Trois ans après sa palme d’or, Jacques Audiard resurgit dans un registre inattendu et livre un western pour le moins singulier. Assez pour faire date ?

Depuis quelques années, le western revient sur le devant de la scène du cinéma américain. Conscient de son héritage, le genre a néanmoins entamé une mue profonde, notamment en ce qui concerne le traitement de ses figures historiques. Le début d’année fut d’ailleurs marqué par le très bon Hostiles, décrivant le rapport plus qu’houleux de certains unionistes avec les indiens. Il est donc particulièrement étonnant de retrouver Jacque Audiard à la manœuvre sur une telle production.

John C. Reilly, qui partage l’affiche avec Joaquin Phoenix, a pourtant choisi le français pour adapter ce roman de Patrick DeWitt, dont il détenait les droits. Ce dernier évoque la vie tumultueuse de Eli et Charlie Sistsers, deux tueurs à gages travaillant pour un truand local, durant une mission qui va les faire voyager de l’Oregon à la Californie. Si le cadet agit de manière implacable, l’ainé s’interroge sur l’impact d’une vie de violence.  Lancés à la recherche d’un intrigant chimiste (Riz Ahmed), déjà suivi par un détective lettré (Jake Gyllenhaal), ils vont découvrir malgré eux une autre part de leur humanité.

S’il a voulu se différencier sur le fond, Audiard soigne la forme. Il livre une mise en scène respectueuse du genre, et s’amuse à recréer tous les poncifs du film de cowboy. Paysages crépusculaires, bivouac, nuit à la belle étoile, bagarre de saloon… L’abécédaire du Grand Ouest est respecté, parfois sublimé comme le montrent ces visions apocalyptiques de chevaux en feu ou de granges brulées. Un désespoir ambiant toutefois contrebalancé par une nature toujours paisible, qui se transforme en une invitation à flâner.

Contrairement aux films de Leone, auquel chaque western est irrémédiablement comparé, la violence est souvent déportée.

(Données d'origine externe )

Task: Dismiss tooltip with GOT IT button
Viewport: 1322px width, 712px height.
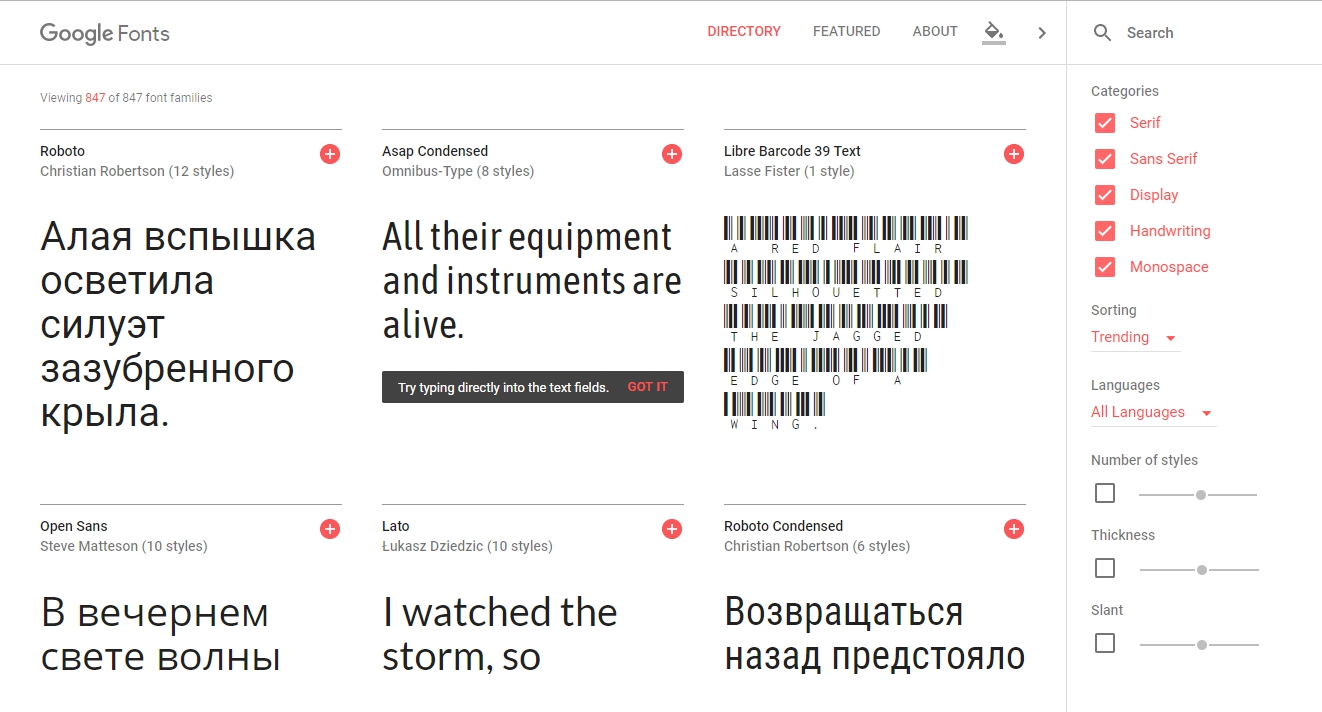Action: click(x=647, y=387)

À l’image de la fusillade d’ouverture, les joutes (souvent nocturnes) s’avèrent cryptiques et c’est bien souvent l’éclat de la poudre qui nous signale où se déroule l’action. Comme si le réalisateur voulait souligner que l’intérêt de son western se trouvait ailleurs.

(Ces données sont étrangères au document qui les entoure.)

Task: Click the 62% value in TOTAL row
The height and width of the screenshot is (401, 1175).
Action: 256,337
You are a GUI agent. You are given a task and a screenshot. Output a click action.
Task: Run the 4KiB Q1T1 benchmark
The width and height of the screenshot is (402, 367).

Cette dualité se ressent évidemment dans le casting. Loin d’être des enfants de chœur, les deux frères sont néanmoins bien différents. Une fois encore, Joaquin Phoenix arrive à incarner ce trop-plein de fougue, à la limite de la folie, tandis que Reilly, le visage buriné, montre plus de sensibilité.

Charlie estime que la violence « coulait déjà dans le sang pourri de son père », Eli lui rappelle que c’était surtout de l’alcool. Audiard laisse entrevoir une profonde déchirure liée à la figure paternelle, tout en restant évasif, conférant à ces laissés pour compte un esprit de vengeance universel.

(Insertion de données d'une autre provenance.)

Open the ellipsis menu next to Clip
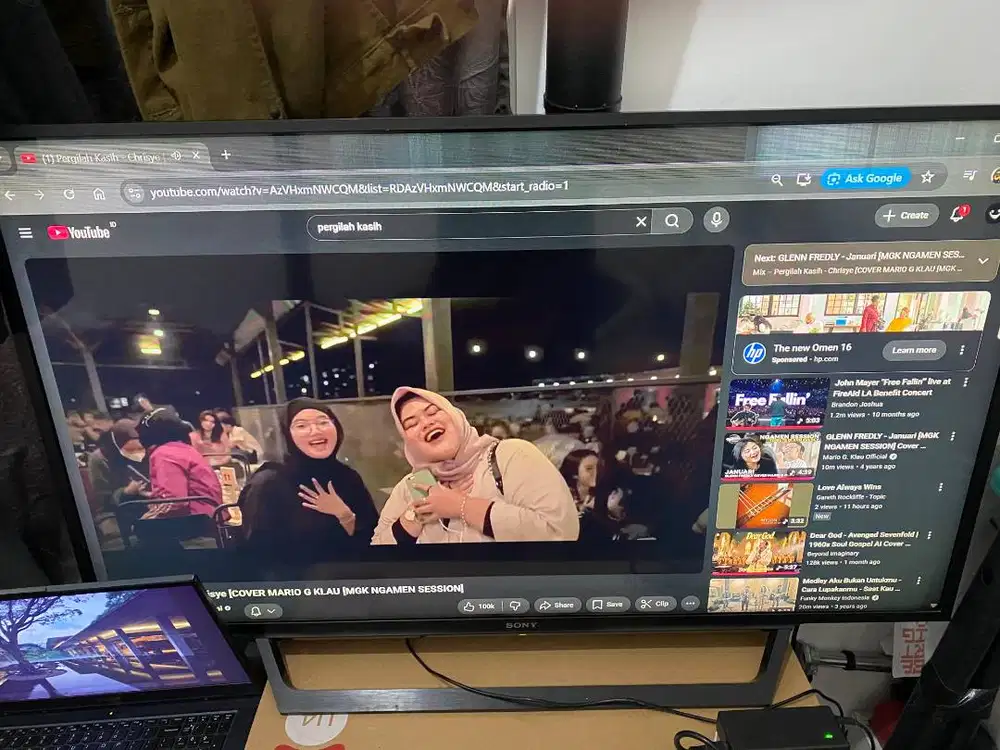1000x750 pixels. click(x=690, y=603)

Sans crier gare, il opère une cassure au milieu de son film. Un changement de ton assez radical provenant de la rencontre entre les frères et leurs cibles, le chimiste Herman Warm et le détective John Morris. Deux hommes dont la philosophie va totalement à l’encontre de l’appât du gain, devenu une religion dans le pays depuis la ruée vers l’or.

Warm, qui détient une formule permettant de récolter facilement le précieux métal dans les rivières, rêve d’une société égalitaire en plein cœur du Texas. Une idée que Charlie et Eli ne peuvent même pas imaginer. L’opposition de ces deux modèles de société va pourtant laisser libre cours à une parenthèse utopique totalement inédite pour le genre, et tisser en filigrane le paradoxe de l’histoire américaine.

Le film prend alors l’allure d’une fable, toujours parfaitement soutenu par les partitions d’Alexandre Desplats, décidément partout. Les grandes figures patibulaires du genre semblent ainsi s’estomper pour livrer une autre vérité sur les hommes de l’époque. Le réalisateur essaime ainsi des personnages singuliers tout le long du chemin (la gérante du saloon très masculine, par exemple).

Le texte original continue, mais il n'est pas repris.